This holiday season, PJP editors asked formerly incarcerated writers how the holidays have changed for them since they left prison. Read the other perspectives here.
Before incarceration, holidays were filled with intense anxiety and unfulfilled desires due to family dysfunction. We all put on a brave face and tried to fake it to make it through the season. But nothing could keep the arguments and resentment at bay.
During the course of my 20 years in and out of prison, however, I developed a healthy idea of what family looks like. Inside, around the holidays, all ill feelings and discontent were set aside to navigate a meal. Everyone would pitch in and make a plate to share with others; we would congregate at the end of the night to break bread together.

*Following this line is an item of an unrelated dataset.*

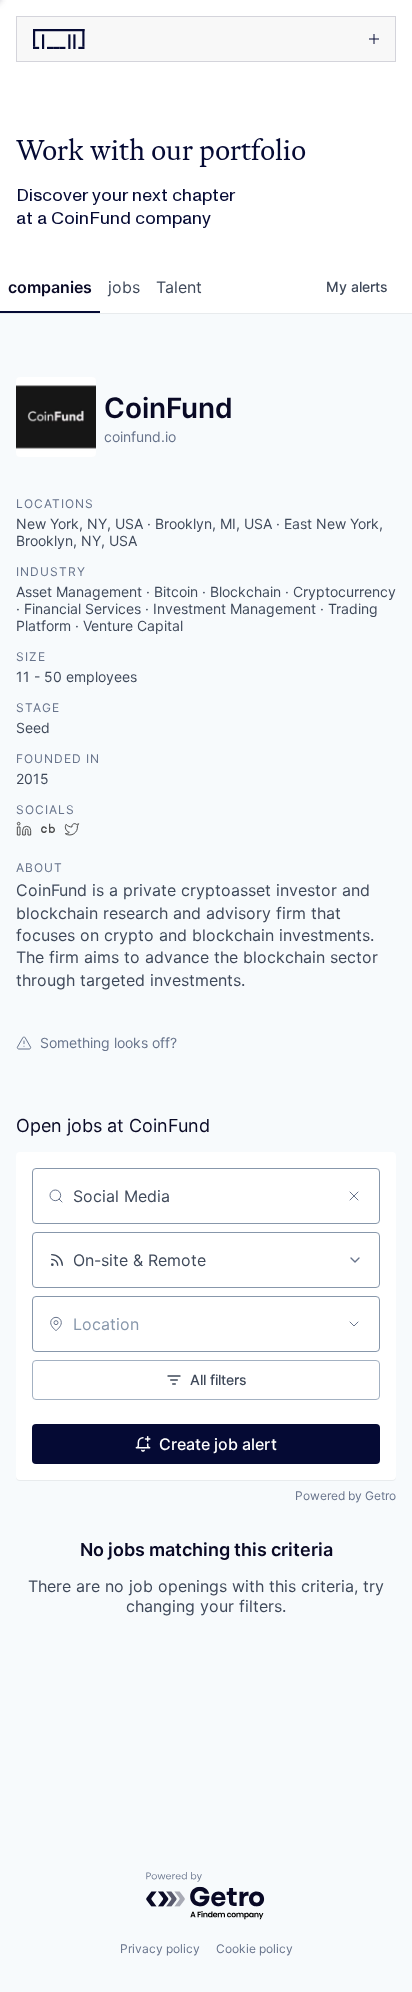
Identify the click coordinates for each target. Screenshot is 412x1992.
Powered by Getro (345, 1495)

This routine happened no matter what. We ate, talked, laughed and reminisced on past events and traditions with our families. It was good to practice love and share memories, to come together despite our disagreements. (To be sure, this was an exception to the normal political drama that dominated daily prison life.)
Now that I am out, I wonder what the holidays will look like. This year, I am traveling to see family to grieve the death of my stepdad and mother, who passed away in 2009 and 2019, respectively, and to collect my mother’s ashes.
I do not know whether future holidays will hold the same camaraderie of love that I experienced with prison celebrations. As I think back on those years, and reflect on those to come, I can say that I miss my incarcerated fellows, and I wish they were here with me.